John Vinocur, a much-respected foreign correspondent for The New York Times and The Associated Press and later executive editor and columnist at the International Herald Tribune in Paris, has died, his family announced. He was 81.

Vinocur died in Amsterdam on Sunday while staying with his companion, Jacqueline Schaap, the Times reported, quoting Vinocur’s son, James. The cause was complication from sepsis.

Among the best-known bylines in the Times and the Herald Tribune from Europe, known for captivating writing and a thorough grasp of the continent’s politics, Vinocur was a fixture of the journalistic community in Paris, where he lived for decades. He covered such historic events as the attack on the Israeli Olympic athletes and the convulsions that shook Europe with the fall of the Berlin Wall.

“He loved news and got this little sparkle in his eye when he sensed a good story. He was a true newsman,” recalled Maria Sanminiatelli, a senior AP editor in New York who worked with Vinocur in the 1990s at the Herald Tribune’s small newsroom. Vinocur was the paper’s editor from 1986-1996.

“John Vinocur was a master of descriptive prose and was probably among the two or three best writers in AP in the last three generations,” said Robert Reid, senior managing editor at Stars and Stripes who was a colleague of Vinocur’s at AP. “He managed to write with colour, wit, accuracy and authority. Most writers are lucky if they can master one of those characteristics. "

Vinocur, a native of Queens, New York, and graduate of Oberlin College, went overseas for the AP in 1968, covering major events, wars and conflict in Africa, Asia and the Middle East.

His scoops included a memorable beat reporting on an injury to heavyweight champ George Foreman and causing the postponement of the “Rumble in the Jungle,” the championship fight between Foreman and Muhammad Ali in Zaire in 1974.

Hired away by the Times, he became the newspaper’s bureau chief in Germany from 1977-82 and in Paris from 1982-85. He then worked briefly in New York as metropolitan editor, before returning to Paris to join the Herald Tribune, ‘then jointly owned by the Times and the Washington Post.

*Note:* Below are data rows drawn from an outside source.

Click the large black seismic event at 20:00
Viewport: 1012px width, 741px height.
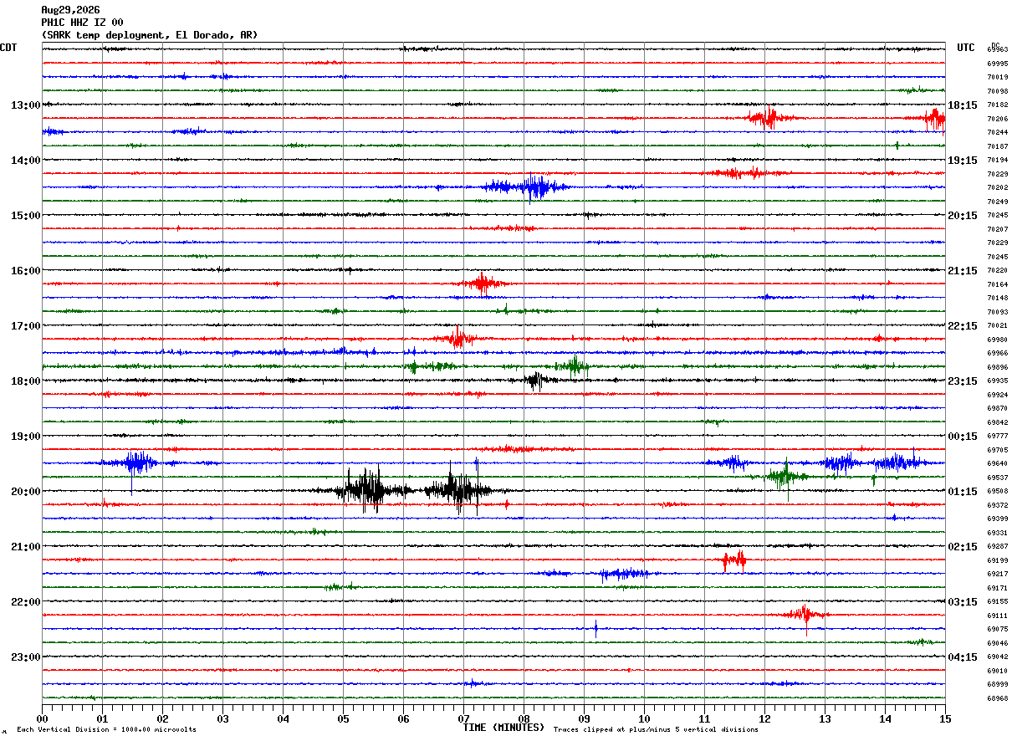(410, 491)
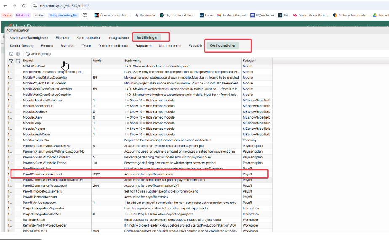Select the Konfigurationer sub-tab

pos(223,45)
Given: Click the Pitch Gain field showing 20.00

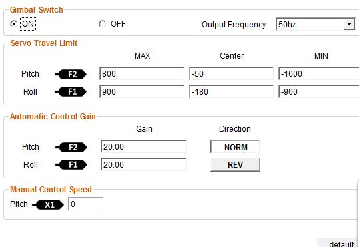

After stepping down as executive editor of the Herald Tribune, Vinocur continued to write as a columnist for the IHT and the Times, which had acquired sole ownership. The column, Politicus, was full of pungent observations on the state of play in diplomacy, often focused on German Chancellor Angela Merkel and the West’s up-again, down-again relations with the then emerging Russian leader Vladimir Putin.

Commenting on a rare public show of tensions between France and Germany – in 2010, at a time when the two countries still were seen as the pillars of an ever-closer union in Europe – Vinocur was droll.

“In truth, the idea of the inevitability and even the quasi-sacred character of the French-German relationship is one of the platitudes that have been shaken with the exposure of some of the European Union’s existential fibs,” he wrote.